Records contained in a dataset

-- -- --

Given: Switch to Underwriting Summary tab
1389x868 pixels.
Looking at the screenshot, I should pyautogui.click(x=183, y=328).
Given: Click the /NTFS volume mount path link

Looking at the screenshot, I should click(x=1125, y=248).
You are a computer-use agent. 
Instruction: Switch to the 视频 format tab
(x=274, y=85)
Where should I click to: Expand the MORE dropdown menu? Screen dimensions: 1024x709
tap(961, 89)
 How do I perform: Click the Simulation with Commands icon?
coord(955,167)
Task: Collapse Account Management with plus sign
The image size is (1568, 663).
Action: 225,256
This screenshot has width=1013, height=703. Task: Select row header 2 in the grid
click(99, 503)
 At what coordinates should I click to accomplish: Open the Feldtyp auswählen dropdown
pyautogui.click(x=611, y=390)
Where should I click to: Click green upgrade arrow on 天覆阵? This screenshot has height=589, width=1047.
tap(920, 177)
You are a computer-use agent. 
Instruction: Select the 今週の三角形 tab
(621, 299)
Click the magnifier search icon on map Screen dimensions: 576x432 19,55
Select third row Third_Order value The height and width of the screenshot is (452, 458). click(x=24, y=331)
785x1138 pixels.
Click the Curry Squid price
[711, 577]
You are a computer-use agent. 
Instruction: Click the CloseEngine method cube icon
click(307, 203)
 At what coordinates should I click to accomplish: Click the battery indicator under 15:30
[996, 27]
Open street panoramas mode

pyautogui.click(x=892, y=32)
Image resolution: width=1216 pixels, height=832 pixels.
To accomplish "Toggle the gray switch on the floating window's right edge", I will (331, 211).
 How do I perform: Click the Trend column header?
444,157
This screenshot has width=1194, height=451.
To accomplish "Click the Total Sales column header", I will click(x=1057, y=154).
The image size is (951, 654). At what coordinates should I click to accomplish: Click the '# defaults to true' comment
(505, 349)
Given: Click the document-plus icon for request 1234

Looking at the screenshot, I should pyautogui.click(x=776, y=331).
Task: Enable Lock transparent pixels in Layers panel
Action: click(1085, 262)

-- -- --

Reproduce the data above in full. Leave nothing out.

* [FINAL ANSWER]:
Given: Switch to Underwriting Summary tab
1389x868 pixels.
Looking at the screenshot, I should pyautogui.click(x=183, y=328).
Given: Click the /NTFS volume mount path link

Looking at the screenshot, I should click(x=1125, y=248).
You are a computer-use agent. 
Instruction: Switch to the 视频 format tab
(x=274, y=85)
Where should I click to: Expand the MORE dropdown menu? Screen dimensions: 1024x709
tap(961, 89)
 How do I perform: Click the Simulation with Commands icon?
coord(955,167)
Task: Collapse Account Management with plus sign
The image size is (1568, 663).
Action: 225,256
This screenshot has width=1013, height=703. Task: Select row header 2 in the grid
click(99, 503)
 At what coordinates should I click to accomplish: Open the Feldtyp auswählen dropdown
pyautogui.click(x=611, y=390)
Where should I click to: Click green upgrade arrow on 天覆阵? This screenshot has height=589, width=1047.
tap(920, 177)
You are a computer-use agent. 
Instruction: Select the 今週の三角形 tab
(621, 299)
Click the magnifier search icon on map Screen dimensions: 576x432 19,55
Select third row Third_Order value The height and width of the screenshot is (452, 458). click(x=24, y=331)
785x1138 pixels.
Click the Curry Squid price
[711, 577]
You are a computer-use agent. 
Instruction: Click the CloseEngine method cube icon
click(307, 203)
 At what coordinates should I click to accomplish: Click the battery indicator under 15:30
[996, 27]
Open street panoramas mode

pyautogui.click(x=892, y=32)
Image resolution: width=1216 pixels, height=832 pixels.
To accomplish "Toggle the gray switch on the floating window's right edge", I will (331, 211).
 How do I perform: Click the Trend column header?
444,157
This screenshot has width=1194, height=451.
To accomplish "Click the Total Sales column header", I will click(x=1057, y=154).
The image size is (951, 654). At what coordinates should I click to accomplish: Click the '# defaults to true' comment
(505, 349)
Given: Click the document-plus icon for request 1234

Looking at the screenshot, I should pyautogui.click(x=776, y=331).
Task: Enable Lock transparent pixels in Layers panel
Action: click(1085, 262)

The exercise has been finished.